Day 94: Meshgin Shahr to Ahar

In the morning we packed up quickly and rode into Meshgin Shahr to have a quick breakfast. With the amount daylight each day decreasing rapidly as we approached midwinter we were eager to get as much cycling done in the morning as possible. We found a place in Meshgin Shahr to eat pretty soon, and the owner was delighted to see us. He was learning English and was chuffed to have some people to practice with. As we left he insisted on us not paying – actually, not just to be polite as is often the case.


the mountains near Meshgin Shahr

This is something that been a bit confusing to get our heads around in Iran, the concept of ta’rof; a ritualised politeness as our guidebooks tells it. Most vendors, shopkeepers, restaurant owner etc. will offer your meal or shopping for free when you first try to pay but mostly only as a gesture of politeness. You have to insists on paying two or three times before they accept. But occasionally, as with the guy this morning, they really do want to give for free as you are their guest.


After this we started to make our way out of town. We stopped at a shop to grab some food for the day and naturally attracted a small crowd of guys around us and our bikes. Before we knew it we had been invited into a office type building next door And given tea and bread and cheese while more and more guys arrived as we explained to each of them in turn where we were from and what we were doing.
So it was a very eventful morning and we had barely even begun to cycle. We were riding down a lot today, first to some more populated lowland areas, where towns and villages popped up more frequently. We stopped for some food at the last town on our map and then descended a long way into a deep gorge with a lot less snow around than before.

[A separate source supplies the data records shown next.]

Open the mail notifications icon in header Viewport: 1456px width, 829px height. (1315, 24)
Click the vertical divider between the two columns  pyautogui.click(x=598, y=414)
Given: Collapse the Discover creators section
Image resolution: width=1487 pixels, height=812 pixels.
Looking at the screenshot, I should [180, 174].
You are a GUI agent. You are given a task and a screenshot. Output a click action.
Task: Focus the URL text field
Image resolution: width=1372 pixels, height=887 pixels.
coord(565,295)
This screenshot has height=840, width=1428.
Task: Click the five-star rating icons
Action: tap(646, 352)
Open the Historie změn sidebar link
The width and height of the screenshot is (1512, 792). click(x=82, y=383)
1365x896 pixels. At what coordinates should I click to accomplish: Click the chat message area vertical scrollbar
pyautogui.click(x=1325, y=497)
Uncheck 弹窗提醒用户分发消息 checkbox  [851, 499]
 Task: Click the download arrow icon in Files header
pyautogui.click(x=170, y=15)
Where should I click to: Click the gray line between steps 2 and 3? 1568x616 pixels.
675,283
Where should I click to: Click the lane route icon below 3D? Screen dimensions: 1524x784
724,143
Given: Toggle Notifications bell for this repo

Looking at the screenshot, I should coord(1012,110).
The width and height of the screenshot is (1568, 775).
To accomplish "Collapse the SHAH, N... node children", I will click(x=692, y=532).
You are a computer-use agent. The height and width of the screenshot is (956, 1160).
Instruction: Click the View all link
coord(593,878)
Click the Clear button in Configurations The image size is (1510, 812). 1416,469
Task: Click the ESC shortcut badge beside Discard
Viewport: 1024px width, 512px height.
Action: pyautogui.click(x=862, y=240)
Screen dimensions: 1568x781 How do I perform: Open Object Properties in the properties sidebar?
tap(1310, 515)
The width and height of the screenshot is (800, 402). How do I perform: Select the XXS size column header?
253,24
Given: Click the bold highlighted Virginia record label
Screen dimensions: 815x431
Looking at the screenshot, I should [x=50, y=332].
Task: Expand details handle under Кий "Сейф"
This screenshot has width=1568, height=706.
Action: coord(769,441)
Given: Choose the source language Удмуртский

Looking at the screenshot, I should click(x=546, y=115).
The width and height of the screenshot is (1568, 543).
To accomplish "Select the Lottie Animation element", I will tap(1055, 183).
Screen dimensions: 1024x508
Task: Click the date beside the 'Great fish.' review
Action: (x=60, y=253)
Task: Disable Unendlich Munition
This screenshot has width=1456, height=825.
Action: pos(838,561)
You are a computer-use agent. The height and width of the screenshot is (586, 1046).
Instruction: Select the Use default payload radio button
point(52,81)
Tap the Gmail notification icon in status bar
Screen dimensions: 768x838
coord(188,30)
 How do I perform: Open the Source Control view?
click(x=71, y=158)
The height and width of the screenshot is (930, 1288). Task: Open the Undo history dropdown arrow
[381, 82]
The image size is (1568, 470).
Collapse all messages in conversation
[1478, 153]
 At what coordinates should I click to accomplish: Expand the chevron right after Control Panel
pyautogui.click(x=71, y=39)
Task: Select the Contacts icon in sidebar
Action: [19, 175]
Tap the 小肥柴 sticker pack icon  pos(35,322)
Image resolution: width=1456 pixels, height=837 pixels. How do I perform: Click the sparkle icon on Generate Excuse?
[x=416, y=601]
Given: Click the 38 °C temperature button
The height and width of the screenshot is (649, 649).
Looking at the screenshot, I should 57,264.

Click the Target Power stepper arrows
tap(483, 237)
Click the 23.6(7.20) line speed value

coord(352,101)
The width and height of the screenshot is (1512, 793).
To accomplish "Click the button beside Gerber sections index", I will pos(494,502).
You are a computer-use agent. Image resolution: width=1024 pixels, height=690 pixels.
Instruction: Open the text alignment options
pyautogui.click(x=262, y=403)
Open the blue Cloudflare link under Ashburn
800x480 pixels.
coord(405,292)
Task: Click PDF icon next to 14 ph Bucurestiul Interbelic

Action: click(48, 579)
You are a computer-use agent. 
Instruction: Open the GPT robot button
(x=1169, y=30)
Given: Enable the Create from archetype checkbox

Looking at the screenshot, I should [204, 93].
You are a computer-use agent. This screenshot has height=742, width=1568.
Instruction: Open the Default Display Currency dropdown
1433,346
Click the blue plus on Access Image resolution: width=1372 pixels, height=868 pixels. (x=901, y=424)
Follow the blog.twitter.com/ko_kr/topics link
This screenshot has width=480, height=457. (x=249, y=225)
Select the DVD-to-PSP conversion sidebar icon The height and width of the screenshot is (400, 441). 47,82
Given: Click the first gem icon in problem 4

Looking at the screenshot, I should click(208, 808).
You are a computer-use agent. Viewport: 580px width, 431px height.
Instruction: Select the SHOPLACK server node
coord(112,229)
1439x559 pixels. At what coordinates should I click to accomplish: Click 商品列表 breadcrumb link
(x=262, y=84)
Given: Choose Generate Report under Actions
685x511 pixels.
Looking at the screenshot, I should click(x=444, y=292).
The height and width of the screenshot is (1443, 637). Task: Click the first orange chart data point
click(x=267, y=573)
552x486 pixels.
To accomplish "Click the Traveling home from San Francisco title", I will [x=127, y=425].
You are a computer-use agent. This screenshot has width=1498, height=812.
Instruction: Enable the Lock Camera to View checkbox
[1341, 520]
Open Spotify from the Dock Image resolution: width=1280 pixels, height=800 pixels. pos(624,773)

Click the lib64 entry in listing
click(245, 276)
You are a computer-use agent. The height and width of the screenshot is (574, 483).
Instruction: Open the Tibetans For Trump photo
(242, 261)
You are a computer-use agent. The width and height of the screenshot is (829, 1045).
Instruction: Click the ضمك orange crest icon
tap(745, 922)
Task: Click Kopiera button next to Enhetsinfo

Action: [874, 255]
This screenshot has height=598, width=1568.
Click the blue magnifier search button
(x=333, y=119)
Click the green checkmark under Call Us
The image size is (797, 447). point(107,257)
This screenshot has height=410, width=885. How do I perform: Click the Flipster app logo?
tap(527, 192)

down (almost) out if the snow


Climbing gradually out of the gorge we found ourselves very close to Ahar, the last big town before Tabriz. Before arriving the police passed us and asked to see our visas, but it was all very friendly and didn’t take all that long. I think they just wanted to find something to do, it must be a pretty quiet job most of the time.


only circular signs in Iran

We didn’t go right into Ahar, there wasn’t really the need or the time. We took the ring road out around it and found a place to camp as the road passed over a wide flood plain underneath it.